Saved data entries:

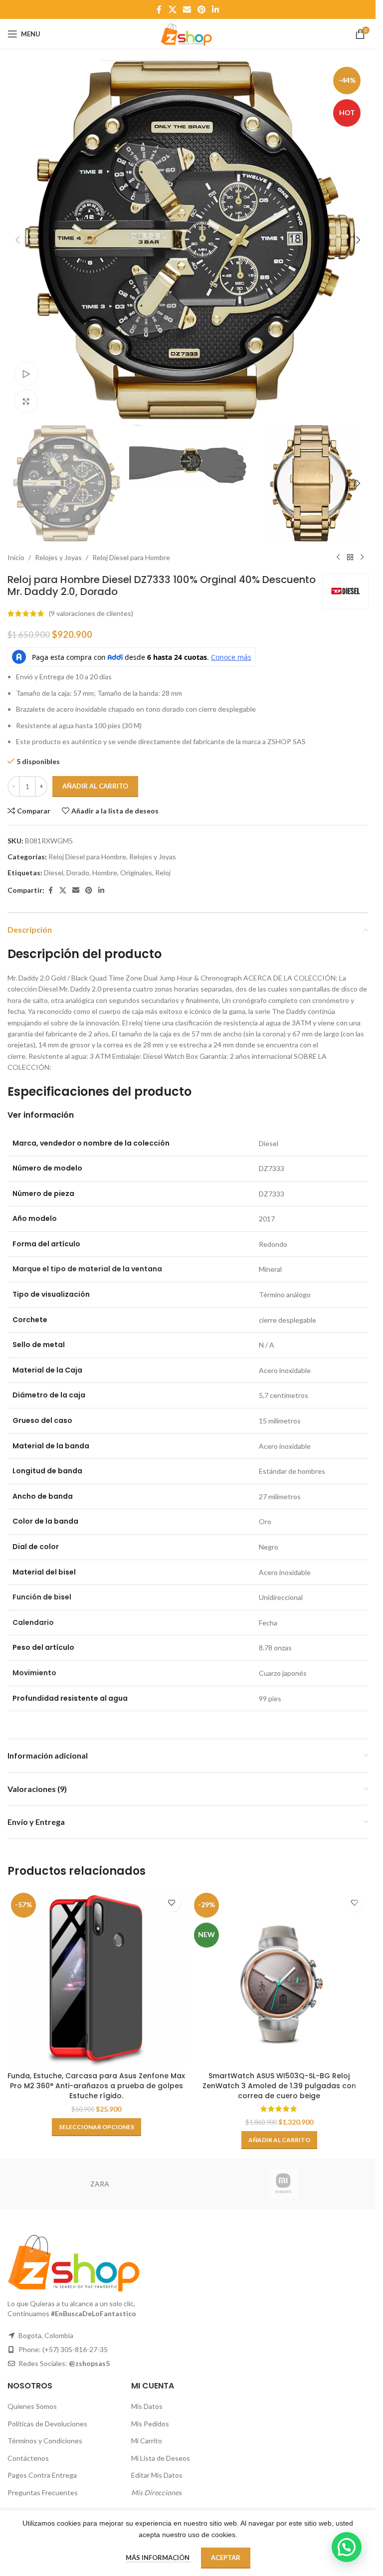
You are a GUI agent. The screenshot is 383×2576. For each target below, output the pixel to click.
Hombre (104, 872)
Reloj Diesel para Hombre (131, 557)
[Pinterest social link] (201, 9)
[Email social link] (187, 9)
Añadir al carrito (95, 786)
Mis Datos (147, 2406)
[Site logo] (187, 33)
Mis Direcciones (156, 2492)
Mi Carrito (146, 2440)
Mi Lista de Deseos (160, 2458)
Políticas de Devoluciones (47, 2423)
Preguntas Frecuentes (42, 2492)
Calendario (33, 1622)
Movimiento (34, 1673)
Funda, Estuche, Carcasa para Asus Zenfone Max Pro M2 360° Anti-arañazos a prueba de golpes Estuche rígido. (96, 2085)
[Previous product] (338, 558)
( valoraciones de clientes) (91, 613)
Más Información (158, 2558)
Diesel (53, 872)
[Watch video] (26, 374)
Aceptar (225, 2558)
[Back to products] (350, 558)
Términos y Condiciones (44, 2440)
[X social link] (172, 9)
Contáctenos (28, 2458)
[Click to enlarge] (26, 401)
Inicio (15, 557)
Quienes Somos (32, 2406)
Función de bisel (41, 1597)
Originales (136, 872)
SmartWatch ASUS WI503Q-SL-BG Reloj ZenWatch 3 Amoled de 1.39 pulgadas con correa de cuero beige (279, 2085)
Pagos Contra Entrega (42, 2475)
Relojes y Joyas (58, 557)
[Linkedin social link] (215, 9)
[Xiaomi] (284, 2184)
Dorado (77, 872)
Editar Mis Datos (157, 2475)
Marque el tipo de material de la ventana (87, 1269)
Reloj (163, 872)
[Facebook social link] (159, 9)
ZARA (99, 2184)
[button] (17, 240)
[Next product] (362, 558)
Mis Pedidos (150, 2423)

__TASK TO COMPLETE__.
Show the lines of the data that hold the word "para".

__PROBLEM SOLUTION__.
Reloj Diesel para Hombre (131, 557)
Funda, Estuche, Carcasa para Asus Zenfone Max Pro M2 360° Anti-arañazos a prueba de golpes Estuche rígido. (96, 2085)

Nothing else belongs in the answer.